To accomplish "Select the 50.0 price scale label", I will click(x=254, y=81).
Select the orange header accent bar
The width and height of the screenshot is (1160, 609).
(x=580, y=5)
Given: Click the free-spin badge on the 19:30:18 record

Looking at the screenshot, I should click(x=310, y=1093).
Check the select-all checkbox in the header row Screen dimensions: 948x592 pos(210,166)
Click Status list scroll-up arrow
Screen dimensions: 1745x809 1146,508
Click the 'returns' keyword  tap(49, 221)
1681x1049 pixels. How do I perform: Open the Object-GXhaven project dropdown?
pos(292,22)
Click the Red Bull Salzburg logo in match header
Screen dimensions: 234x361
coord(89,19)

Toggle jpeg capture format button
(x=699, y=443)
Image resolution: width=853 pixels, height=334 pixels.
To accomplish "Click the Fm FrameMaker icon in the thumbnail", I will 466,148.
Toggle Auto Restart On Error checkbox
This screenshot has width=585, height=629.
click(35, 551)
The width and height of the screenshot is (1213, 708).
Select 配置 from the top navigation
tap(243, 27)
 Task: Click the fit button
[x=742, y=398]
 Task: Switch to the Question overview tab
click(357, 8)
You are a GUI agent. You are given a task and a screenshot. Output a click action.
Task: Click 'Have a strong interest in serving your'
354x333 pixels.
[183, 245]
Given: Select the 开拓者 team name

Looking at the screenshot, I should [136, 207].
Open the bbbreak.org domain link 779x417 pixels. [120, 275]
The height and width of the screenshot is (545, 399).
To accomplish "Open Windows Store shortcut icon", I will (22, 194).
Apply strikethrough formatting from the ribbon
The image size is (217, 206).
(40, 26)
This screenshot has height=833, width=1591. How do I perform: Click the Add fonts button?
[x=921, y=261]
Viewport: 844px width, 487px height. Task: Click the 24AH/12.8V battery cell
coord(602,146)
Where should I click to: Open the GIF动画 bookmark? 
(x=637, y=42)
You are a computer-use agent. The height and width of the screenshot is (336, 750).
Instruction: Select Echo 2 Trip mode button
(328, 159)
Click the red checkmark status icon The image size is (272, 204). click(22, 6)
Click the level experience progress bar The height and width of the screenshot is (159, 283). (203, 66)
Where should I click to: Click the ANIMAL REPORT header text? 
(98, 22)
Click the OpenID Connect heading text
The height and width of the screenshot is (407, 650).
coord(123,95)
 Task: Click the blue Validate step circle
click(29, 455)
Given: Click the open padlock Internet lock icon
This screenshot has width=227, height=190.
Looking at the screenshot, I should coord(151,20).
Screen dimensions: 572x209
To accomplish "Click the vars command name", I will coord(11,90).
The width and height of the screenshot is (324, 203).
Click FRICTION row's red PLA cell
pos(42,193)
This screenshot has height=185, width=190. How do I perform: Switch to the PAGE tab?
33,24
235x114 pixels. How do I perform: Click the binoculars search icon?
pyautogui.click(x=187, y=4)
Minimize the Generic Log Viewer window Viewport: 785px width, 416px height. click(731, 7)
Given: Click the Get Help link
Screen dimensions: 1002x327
- - - - -
• [Problem requirements]
Copy every line above that includes the string "agent".

• [Answer box]
You are a GUI agent. You are given a task and a screenshot. Output a click action.
You are a computer-use agent. The height and width of the screenshot is (336, 750).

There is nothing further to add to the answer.